(THE DATA begins)
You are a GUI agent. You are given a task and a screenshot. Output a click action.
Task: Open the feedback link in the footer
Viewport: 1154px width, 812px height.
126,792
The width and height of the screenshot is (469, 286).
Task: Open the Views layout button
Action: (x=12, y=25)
(THE DATA ends)
TASK TO COMPLETE: Please copy out each record, character for character.

REPLY TO THE TASK:
You are a GUI agent. You are given a task and a screenshot. Output a click action.
Task: Open the feedback link in the footer
Viewport: 1154px width, 812px height.
126,792
The width and height of the screenshot is (469, 286).
Task: Open the Views layout button
Action: (x=12, y=25)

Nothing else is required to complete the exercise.